Checking audio availability…

0:00
0:00

The shop didn't have any sort of sign.

That was the first problem, and the one that had kept Fraser walking past it for three weeks. There was no name above the door, no menu in the window, no nothing. There was, taped to the inside of the glass, a sheet of brown card with the words NOW OPEN written on it in a hand so casual it could have been a joke. He wasn't sure, the first time he passed, but he suspected it may be a café, and his uncertainty about this had become, over twenty-one mornings, the controlling fact of his commute.

Two people inside, always, that he could make out in the glare. He didn't want to slow down enough to look properly, because slowing down enough to look properly was the sort of thing a weirdo would do.

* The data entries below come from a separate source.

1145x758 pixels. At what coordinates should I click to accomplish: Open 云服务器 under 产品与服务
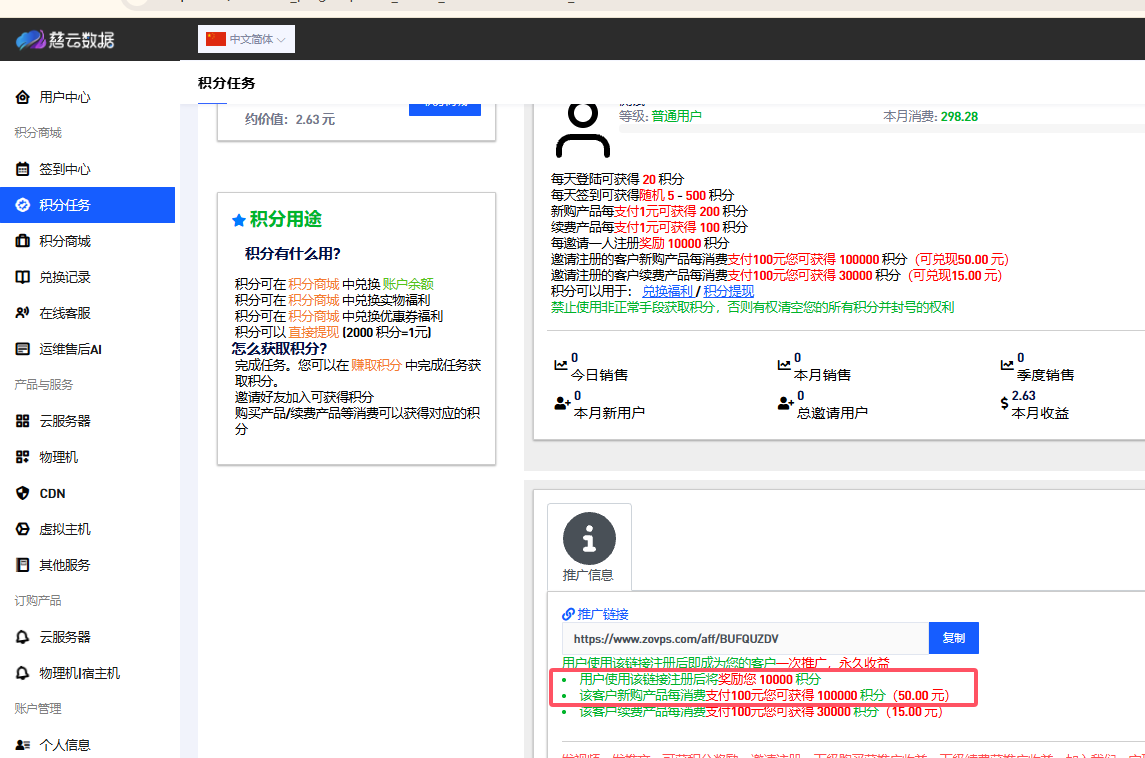click(x=65, y=421)
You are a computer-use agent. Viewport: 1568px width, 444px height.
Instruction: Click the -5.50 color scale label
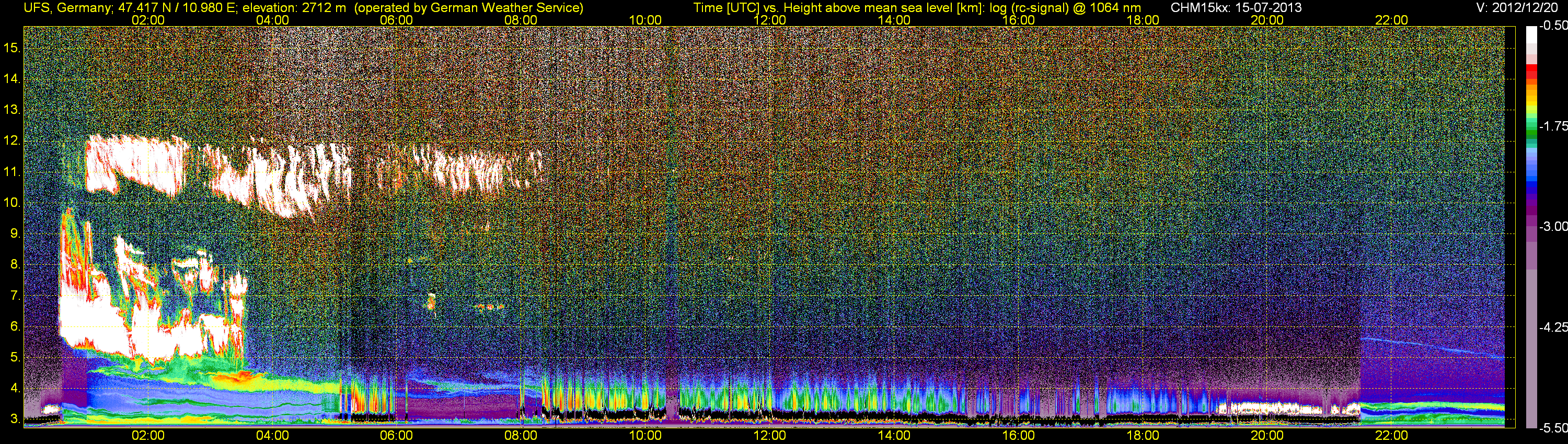[1553, 428]
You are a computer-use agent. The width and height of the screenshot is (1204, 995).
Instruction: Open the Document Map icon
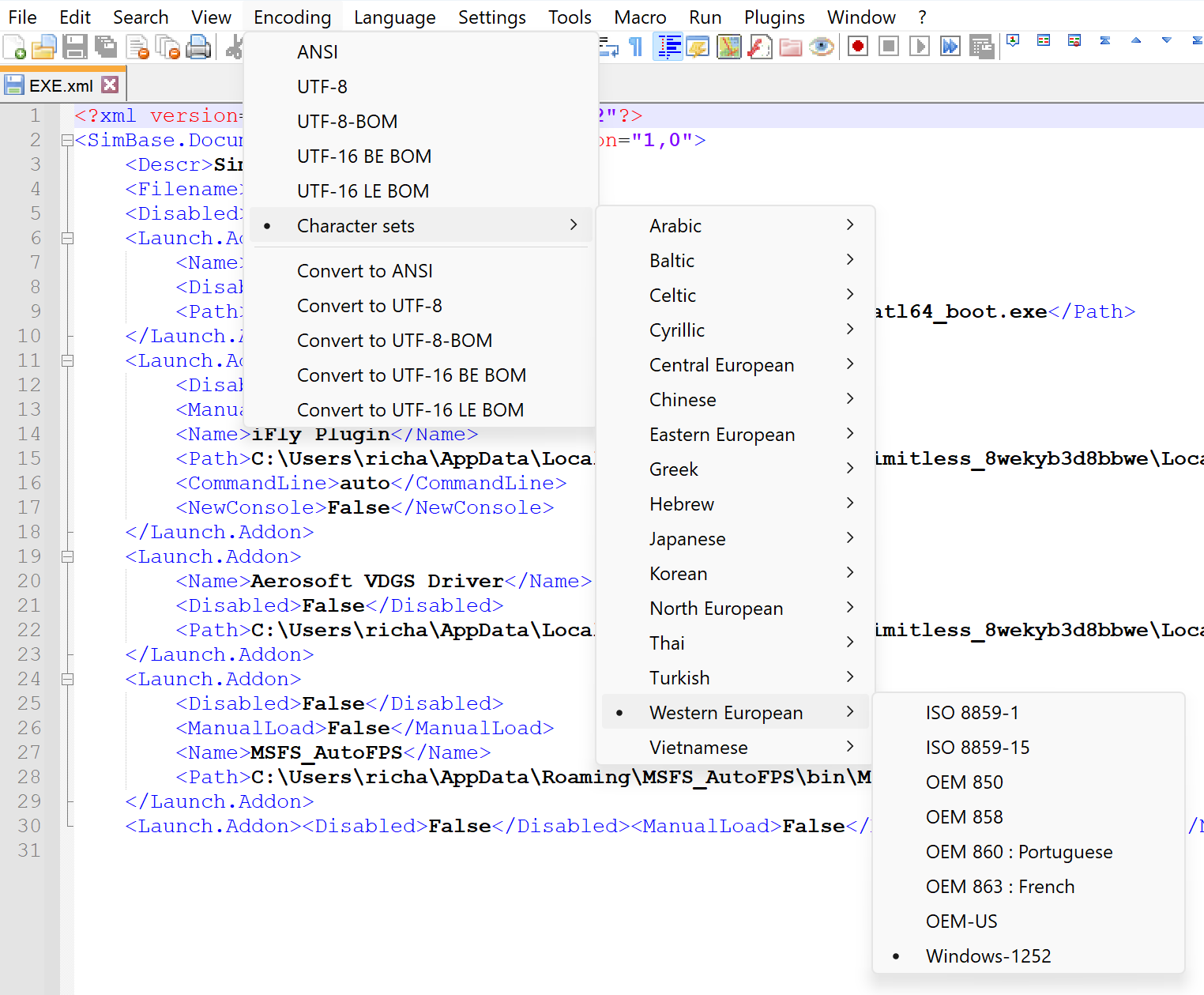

There was no chalkboard with prices on it. There was no chalkboard at all, in fact, just a small slate by the door with one phrase chalked on in a careful hand: Be where your feet are. Fraser had been, on every alternating morning, exactly where his feet were, which was on the pavement outside, looking at the door, and then, at the last possible second, deciding to be where his feet would shortly be, which was Costa, four minutes down the road.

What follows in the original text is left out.